When is a victory really a defeat?
The answer to that Westminster riddle lies deep in the soul of the Labour party. Tonight Tony Blair should be celebrating a thumping Commons majority for his school reforms. And yet when the result's read out it will almost certainly be the Tories who will be cheering and Labour MPs who will look like they've bitten on a caseload of lemons.
Some will even claim that this victory will spell the beginning of the end of the Blair era. How so? Because it will almost certainly be the votes of David Cameron's Tories that will deliver it. This will not be the Labour bill delivered with Labour votes which Tony Blair strove for.
Isn't this, you might ask, an artificial hurdle? Certainly. Isn't it a tad baffling to those outside the Westminster village? Surely. But it is a hurdle that the prime minister set himself and one which - if he fails to clear it - will produce despair in his party. Party politics is, you see, as much a matter for the heart - of tribal loyalty and of knowing who and what you are against - as it is a matter for the head. The act of voting in the Commons by walking into a lobby reinforces that. Unsure how to vote? Then follow your friends. But tonight loyal Labour MPs will be forced to walk with their enemies into the government lobby - enemies who will taunt them for it.
Now, on its own, Tony Blair might simply be able to brush this aside. There have, after all, been other rebellions - some almost certainly larger than this one. But this is far from his only problem.
The complex finances of the Jowell household and of those deemed suitable for a peerage have connected two previously unconnected words - Labour and sleaze. The contents of the Downing Street intray are hardly likely to cheer up those who are disgruntled - new nuclear power stations, a replacement for Trident, NHS reforms that may in the short run lead to bed, ward or even hospital closures. Oh, and then there's May's local elections in which most in the party expect to get a bloody nose. It's a list long enough and gloomy enough to have some - even in the Cabinet - wondering whether Tony Blair should go sooner rather than later.

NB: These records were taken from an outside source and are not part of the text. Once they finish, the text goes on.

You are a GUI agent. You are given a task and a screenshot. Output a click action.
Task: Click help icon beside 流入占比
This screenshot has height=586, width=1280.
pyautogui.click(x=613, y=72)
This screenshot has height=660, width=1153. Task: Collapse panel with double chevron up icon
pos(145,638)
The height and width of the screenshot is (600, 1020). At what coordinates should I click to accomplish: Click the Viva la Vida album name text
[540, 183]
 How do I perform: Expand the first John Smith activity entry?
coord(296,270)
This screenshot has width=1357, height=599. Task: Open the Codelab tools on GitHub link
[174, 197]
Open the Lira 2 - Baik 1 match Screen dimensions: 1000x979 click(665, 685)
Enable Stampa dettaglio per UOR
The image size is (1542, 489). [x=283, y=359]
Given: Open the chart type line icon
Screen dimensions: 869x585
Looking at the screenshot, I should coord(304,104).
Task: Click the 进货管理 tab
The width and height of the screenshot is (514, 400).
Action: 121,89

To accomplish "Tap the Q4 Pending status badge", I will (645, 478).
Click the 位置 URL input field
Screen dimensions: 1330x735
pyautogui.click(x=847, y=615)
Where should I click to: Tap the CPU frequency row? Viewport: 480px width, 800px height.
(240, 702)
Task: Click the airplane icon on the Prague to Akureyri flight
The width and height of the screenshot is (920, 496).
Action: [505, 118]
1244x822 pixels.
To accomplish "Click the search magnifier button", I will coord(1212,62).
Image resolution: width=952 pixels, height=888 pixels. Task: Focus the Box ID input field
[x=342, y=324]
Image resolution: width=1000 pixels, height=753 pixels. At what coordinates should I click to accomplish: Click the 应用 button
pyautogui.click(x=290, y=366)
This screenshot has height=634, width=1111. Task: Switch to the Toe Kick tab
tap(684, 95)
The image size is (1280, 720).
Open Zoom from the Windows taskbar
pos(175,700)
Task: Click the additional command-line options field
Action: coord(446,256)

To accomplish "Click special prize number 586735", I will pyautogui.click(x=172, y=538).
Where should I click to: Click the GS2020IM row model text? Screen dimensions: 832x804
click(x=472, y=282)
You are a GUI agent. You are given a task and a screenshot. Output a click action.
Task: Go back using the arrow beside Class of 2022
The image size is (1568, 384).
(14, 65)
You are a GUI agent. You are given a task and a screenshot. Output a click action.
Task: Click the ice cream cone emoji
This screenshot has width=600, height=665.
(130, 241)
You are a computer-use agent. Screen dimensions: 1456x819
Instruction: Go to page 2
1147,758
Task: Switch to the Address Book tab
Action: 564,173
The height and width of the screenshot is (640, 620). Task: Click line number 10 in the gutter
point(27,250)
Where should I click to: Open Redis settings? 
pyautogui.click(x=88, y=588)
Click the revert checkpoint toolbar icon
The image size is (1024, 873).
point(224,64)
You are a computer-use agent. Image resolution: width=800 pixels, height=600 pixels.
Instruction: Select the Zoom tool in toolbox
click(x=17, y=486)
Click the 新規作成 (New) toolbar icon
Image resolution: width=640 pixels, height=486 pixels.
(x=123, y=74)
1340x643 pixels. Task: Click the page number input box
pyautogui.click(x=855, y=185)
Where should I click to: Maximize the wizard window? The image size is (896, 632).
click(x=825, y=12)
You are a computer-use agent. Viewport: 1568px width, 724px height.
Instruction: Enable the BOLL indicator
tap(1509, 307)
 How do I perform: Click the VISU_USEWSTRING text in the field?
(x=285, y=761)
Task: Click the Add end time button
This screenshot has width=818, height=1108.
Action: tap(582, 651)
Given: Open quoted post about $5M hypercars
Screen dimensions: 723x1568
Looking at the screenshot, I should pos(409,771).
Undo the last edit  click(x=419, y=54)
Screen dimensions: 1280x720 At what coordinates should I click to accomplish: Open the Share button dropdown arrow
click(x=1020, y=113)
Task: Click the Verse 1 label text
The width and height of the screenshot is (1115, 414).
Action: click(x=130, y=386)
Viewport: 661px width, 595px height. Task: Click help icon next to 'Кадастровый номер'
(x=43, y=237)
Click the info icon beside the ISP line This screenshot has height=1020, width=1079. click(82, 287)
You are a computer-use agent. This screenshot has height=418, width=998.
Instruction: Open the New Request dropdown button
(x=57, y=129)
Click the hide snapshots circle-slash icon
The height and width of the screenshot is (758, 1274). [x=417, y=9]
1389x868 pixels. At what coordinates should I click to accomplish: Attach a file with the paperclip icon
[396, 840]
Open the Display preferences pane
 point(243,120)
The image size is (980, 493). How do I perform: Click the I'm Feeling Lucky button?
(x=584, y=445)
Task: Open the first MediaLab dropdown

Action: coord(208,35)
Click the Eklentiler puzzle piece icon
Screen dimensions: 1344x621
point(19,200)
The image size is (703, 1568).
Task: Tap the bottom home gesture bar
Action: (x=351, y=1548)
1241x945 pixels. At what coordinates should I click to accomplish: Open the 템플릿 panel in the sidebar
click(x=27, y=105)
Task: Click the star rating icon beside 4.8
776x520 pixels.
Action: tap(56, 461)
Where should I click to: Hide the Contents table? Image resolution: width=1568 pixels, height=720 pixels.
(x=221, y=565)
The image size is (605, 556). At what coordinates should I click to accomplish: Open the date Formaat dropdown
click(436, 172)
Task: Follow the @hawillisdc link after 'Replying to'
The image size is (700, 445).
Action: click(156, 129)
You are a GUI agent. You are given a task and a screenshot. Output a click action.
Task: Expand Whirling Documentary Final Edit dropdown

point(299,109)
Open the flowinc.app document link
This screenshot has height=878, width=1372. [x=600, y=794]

Team Blair though are ready with their response. This is not our 1990, they say. Blair is NOT Thatcher. His reforms are NOT the poll tax. He, unlike she, is NOT an electoral liability. Gordon Brown is NOT Michael Heseltine. He will NOT force his leader from power - restless though he is and angry at the legacy he might inherit as he seems to be. So, Tony Blair does not see today's vote as a test for him but as yet another test he's set for his party. Are they serious, he asks himself, about carrying on as New Labour? Will they back what he calls "Clause 4 in practice"? Will they turn today's victory for HIS ideas into a political defeat? They, of course, might yet turn on him and insist that it's he and not them who is really the cause of their problems.
P.S.
Tony Blair may actually be defeated in a second vote tonight on the timetable for the parliamentary scrutiny of this legislation. The Tories are promising to form an alliance with Labour rebels to deliver what would be a largely symbolic defeat - though it would create a headache for party managers. I've no doubt that the prime minister will try to turn that defeat into a political victory by taunting David Cameron at Question Time for hypocrisy - claiming that he wants a bill while voting against its swift progress.
Funny business, politics. Lewis Carroll could have had great fun with it.